How to complete this task: The entries below contain a stretch that opens with the line containing "(519) 271-3900 (220, 111)" and closes with the line containing "751 Erie St, Stratford, ON, N4Z"; set down that stretch exactly, both ends included, and nothing else.

"""

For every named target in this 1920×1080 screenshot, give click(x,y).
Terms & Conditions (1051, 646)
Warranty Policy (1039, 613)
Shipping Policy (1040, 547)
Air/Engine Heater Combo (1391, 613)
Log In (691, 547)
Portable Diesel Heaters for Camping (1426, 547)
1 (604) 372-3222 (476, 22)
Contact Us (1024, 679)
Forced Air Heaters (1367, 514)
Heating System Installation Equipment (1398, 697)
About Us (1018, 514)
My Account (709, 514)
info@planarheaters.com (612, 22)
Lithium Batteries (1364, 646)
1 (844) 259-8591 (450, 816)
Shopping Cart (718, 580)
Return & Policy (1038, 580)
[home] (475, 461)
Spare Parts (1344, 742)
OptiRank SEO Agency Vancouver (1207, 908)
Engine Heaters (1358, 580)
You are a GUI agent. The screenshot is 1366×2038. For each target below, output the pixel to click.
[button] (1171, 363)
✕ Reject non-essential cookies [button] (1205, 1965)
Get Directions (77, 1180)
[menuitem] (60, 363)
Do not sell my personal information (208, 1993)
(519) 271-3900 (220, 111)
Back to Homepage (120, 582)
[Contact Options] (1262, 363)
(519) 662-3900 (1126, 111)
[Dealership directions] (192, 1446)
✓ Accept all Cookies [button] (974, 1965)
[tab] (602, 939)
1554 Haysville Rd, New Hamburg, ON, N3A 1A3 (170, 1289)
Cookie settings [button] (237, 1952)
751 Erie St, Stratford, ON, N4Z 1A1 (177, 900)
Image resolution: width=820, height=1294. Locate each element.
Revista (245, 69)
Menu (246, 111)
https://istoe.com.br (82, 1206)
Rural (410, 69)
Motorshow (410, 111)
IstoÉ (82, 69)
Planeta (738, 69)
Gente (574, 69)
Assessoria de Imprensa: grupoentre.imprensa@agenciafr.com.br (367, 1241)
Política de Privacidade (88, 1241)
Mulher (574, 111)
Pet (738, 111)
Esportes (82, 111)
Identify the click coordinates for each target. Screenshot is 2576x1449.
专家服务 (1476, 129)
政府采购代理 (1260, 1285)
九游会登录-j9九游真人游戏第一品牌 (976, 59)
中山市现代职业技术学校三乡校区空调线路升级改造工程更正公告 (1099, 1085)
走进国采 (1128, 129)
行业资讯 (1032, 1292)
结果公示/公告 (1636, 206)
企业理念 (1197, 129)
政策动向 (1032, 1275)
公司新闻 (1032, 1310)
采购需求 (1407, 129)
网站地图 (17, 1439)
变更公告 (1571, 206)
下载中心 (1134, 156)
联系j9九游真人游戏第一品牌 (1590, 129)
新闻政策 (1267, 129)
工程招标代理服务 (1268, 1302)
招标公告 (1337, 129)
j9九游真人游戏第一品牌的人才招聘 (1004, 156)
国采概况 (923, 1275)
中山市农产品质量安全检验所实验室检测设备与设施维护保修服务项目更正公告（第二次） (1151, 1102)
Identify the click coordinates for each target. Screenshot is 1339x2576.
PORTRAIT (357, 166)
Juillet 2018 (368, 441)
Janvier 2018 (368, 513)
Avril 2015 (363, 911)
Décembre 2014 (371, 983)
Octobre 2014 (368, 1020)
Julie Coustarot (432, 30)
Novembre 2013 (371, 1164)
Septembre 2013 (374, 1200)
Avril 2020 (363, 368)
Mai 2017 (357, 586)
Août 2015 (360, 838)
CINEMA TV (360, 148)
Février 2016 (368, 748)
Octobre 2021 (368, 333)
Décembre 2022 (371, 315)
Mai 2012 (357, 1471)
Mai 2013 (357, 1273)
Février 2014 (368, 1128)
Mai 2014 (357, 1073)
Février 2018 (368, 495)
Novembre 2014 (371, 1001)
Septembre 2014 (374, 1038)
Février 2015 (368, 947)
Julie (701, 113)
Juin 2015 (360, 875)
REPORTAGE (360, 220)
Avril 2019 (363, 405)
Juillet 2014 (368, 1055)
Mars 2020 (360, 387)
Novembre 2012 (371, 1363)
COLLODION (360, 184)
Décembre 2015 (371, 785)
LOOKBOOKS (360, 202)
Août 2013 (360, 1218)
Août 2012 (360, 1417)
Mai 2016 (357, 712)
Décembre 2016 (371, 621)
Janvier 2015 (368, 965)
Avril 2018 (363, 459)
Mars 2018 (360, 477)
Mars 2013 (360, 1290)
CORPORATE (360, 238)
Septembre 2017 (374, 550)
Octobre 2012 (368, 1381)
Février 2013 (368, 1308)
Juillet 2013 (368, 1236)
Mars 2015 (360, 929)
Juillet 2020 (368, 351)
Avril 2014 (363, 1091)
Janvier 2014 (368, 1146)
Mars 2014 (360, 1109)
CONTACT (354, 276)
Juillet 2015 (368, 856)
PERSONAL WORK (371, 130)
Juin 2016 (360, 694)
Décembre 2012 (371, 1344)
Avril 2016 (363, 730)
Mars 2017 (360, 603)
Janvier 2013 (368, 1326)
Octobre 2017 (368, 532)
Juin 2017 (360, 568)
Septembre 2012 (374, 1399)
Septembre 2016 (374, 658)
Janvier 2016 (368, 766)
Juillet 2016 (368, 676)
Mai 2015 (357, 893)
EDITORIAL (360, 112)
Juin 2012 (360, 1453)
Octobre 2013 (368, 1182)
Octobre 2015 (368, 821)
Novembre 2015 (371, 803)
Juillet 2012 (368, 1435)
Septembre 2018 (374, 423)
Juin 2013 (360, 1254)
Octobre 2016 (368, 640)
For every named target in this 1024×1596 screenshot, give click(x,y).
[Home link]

"""

Your response:
(519) 271-3900 (220, 111)
Back to Homepage (120, 582)
[Contact Options] (1262, 363)
(519) 662-3900 (1126, 111)
[Dealership directions] (192, 1446)
✓ Accept all Cookies [button] (974, 1965)
[tab] (602, 939)
1554 Haysville Rd, New Hamburg, ON, N3A 1A3 (170, 1289)
Cookie settings [button] (237, 1952)
751 Erie St, Stratford, ON, N4Z 1A1 (177, 900)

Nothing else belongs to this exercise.